Start of Block

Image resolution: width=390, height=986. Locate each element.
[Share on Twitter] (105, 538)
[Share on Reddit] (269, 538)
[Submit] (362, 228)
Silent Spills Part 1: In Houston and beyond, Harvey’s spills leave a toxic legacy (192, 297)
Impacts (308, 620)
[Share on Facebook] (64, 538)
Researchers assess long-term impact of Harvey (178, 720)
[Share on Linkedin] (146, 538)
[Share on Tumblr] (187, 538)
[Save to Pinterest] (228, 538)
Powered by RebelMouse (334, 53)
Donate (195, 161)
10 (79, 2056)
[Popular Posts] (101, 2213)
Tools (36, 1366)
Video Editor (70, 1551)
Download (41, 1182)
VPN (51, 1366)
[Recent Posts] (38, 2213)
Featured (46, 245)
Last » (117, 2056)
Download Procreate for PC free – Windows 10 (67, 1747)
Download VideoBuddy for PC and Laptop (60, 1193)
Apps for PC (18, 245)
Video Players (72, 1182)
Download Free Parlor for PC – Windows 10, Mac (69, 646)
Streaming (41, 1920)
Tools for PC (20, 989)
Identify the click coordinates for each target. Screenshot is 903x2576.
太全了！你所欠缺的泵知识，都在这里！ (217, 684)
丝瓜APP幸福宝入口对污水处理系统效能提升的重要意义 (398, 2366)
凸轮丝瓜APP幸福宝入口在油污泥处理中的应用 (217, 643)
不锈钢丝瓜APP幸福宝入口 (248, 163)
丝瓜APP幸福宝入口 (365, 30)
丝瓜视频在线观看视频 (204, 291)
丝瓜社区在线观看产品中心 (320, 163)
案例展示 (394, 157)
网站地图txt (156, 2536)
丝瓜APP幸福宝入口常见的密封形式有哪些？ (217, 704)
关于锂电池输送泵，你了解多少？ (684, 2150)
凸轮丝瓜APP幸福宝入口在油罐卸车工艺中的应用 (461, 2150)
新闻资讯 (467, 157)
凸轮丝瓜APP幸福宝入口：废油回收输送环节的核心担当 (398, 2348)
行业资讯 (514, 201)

End of Block

Exercise brief
Every record is to be repeated exactly as written.

Solved problem
Image resolution: width=390, height=986. Locate each element.
[Share on Twitter] (105, 538)
[Share on Reddit] (269, 538)
[Submit] (362, 228)
Silent Spills Part 1: In Houston and beyond, Harvey’s spills leave a toxic legacy (192, 297)
Impacts (308, 620)
[Share on Facebook] (64, 538)
Researchers assess long-term impact of Harvey (178, 720)
[Share on Linkedin] (146, 538)
[Share on Tumblr] (187, 538)
[Save to Pinterest] (228, 538)
Powered by RebelMouse (334, 53)
Donate (195, 161)
10 (79, 2056)
[Popular Posts] (101, 2213)
Tools (36, 1366)
Video Editor (70, 1551)
Download (41, 1182)
VPN (51, 1366)
[Recent Posts] (38, 2213)
Featured (46, 245)
Last » (117, 2056)
Download Procreate for PC free – Windows 10 (67, 1747)
Download VideoBuddy for PC and Laptop (60, 1193)
Apps for PC (18, 245)
Video Players (72, 1182)
Download Free Parlor for PC – Windows 10, Mac (69, 646)
Streaming (41, 1920)
Tools for PC (20, 989)
Identify the click coordinates for each target. Screenshot is 903x2576.
太全了！你所欠缺的泵知识，都在这里！ (217, 684)
丝瓜APP幸福宝入口对污水处理系统效能提升的重要意义 (398, 2366)
凸轮丝瓜APP幸福宝入口在油污泥处理中的应用 (217, 643)
不锈钢丝瓜APP幸福宝入口 (248, 163)
丝瓜APP幸福宝入口 (365, 30)
丝瓜视频在线观看视频 (204, 291)
丝瓜社区在线观看产品中心 (320, 163)
案例展示 (394, 157)
网站地图txt (156, 2536)
丝瓜APP幸福宝入口常见的密封形式有哪些？ (217, 704)
关于锂电池输送泵，你了解多少？ (684, 2150)
凸轮丝瓜APP幸福宝入口在油罐卸车工艺中的应用 (461, 2150)
新闻资讯 (467, 157)
凸轮丝瓜APP幸福宝入口：废油回收输送环节的核心担当 (398, 2348)
行业资讯 (514, 201)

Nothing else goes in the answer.